New UNEP Science Compendium Study

UNEP’s newly released Climate Change Science Compendium 2009 is an excellent, if not sobering, potential student reading on current and potential impacts of climate change. The Compendium serves as an update of our current state of climate knowledge from the 4th Assessemnt Report in 2007. It reinforces a theme that I often emphasize to my students: as our scientific knowledge in the field of climate change deepens, our projections of impacts in most contexts become more serious, accentuating the need for an extremely precautionary approach. Here’s some of the key take-aways from the report:

  • We are now likely committed to a one meter rise in sea level by the next century and 5-10 times this rise in the following centuries;
  • We are now committed to an additional increase in temperatures of 1.6 degrees C, which combined with the 0.6-0.7C increase we’ve already witnessed over pre-industrial levels, we now appear inevitably committed to exceeding the 2C “guardrail” that virtually everyone agrees will visit extremely serious impacts on human institutions and natural systems;
  • In the context of Earth ice dynamics:
    • Glacial melting has accelerated in recent years, including massive losses in Europe, the Himalayas, and in a region we often don’t think about glacial melting, Africa;
    • Arctic ice melting has accelerated, suggesting a record low volume by the end of summer 2008, and a much hire incidence of first year ice, which is prone to melt more quickly than thicker multi-year ice. In 2009, ice older than two years accounted for less than 10% of ice cover;
    • More than 75% of marine-terminating outlet glaciers in the Greenland Ice Sheet are thinning, with potentially very serious implications for sea level rise given the mass of this ice body;
    • Portions of Antarctica are also losing ice, including an increased loss of ice by 60% in the last decade. Observed cooling in the interior may be attributable to ozone layer diminution, which is likely to be reversed in upcoming decades, potentially bringing even warmer temperatures and more dynamic ice conditions
  • In terms of the world’s oceans:
    • The report reminds us that a large portion of warming inertia in the system is attributable to the storage of heat in oceans, potentially delaying surface temperature response from 10-100 years;
    • Ocean acidification is proceeding apace, including water that can coorde aragonite (one form of calcium carbonate) now along the California coastline, a phenomenon that may also occur in 2050, if not sooner in many high latitude regions;
  • In terms of the Earth’s ecosystems:
    • Amplification of natural variability intensities “introduces a new urgency” for understanding the biological consequences of climate extremes;
    • There is already substantial evidence of phenological changes in many parts of the world;
    • The southwestern United States is moving rapidly to a point where “drought becomes the region’s new climatology;”
  • The report may also be helpful for its suggestions of systems management. It includes an extensive (and pretty unique) discussion of adaptation strategies for natural systems, including controversial propositions, e.g. assisted colonization, and a good discussion of potential adaptation for agricultural systems;
  • The study does also briefly discuss some of the potential geo-engineering responses, as well as prospects for biochar; however, this section almost seeks like an afterthought.

Overall, this study should increase the urgency of the Parties to the UNFCCC and Kyoto as they near the finish line for COP15.
........
EXERCISE GOAL:
For each statement below, say whether it agrees with the compendium post. Answer yes or no and quote the words from the post that decide it. 1. More than half of the marine-terminating outlet glaciers in the Greenland Ice Sheet are thinning. 2. In 2009, ice older than two years made up more than a quarter of Arctic ice cover. 3. The post says the study covers geo-engineering responses at length. Rely only on the text above when answering.

GIVEN MATERIAL:
........
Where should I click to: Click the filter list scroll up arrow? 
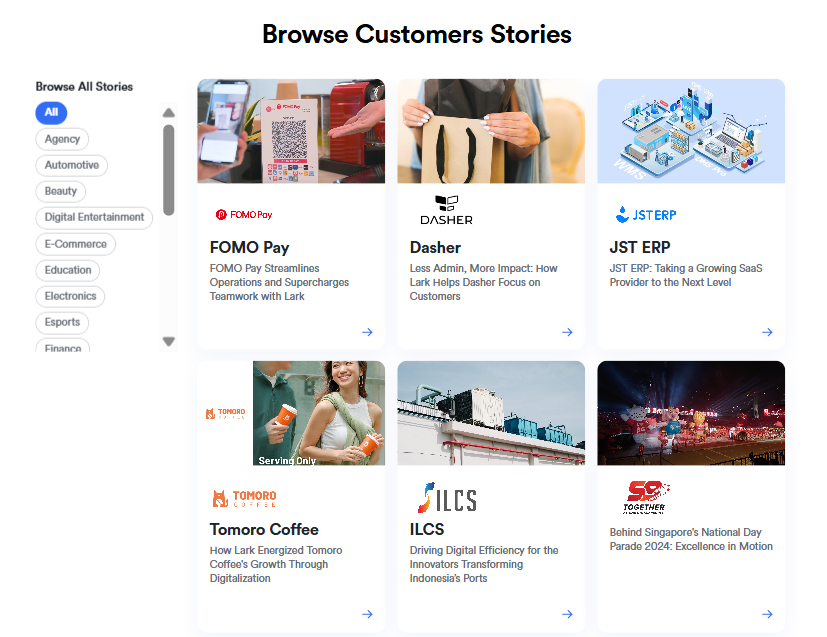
........
ANSWER:
1. Yes: "More than 75% of marine-terminating outlet glaciers in the Greenland Ice Sheet are thinning"
2. No: "In 2009, ice older than two years accounted for less than 10% of ice cover"
3. No: "The study does also briefly discuss some of the potential geo-engineering responses"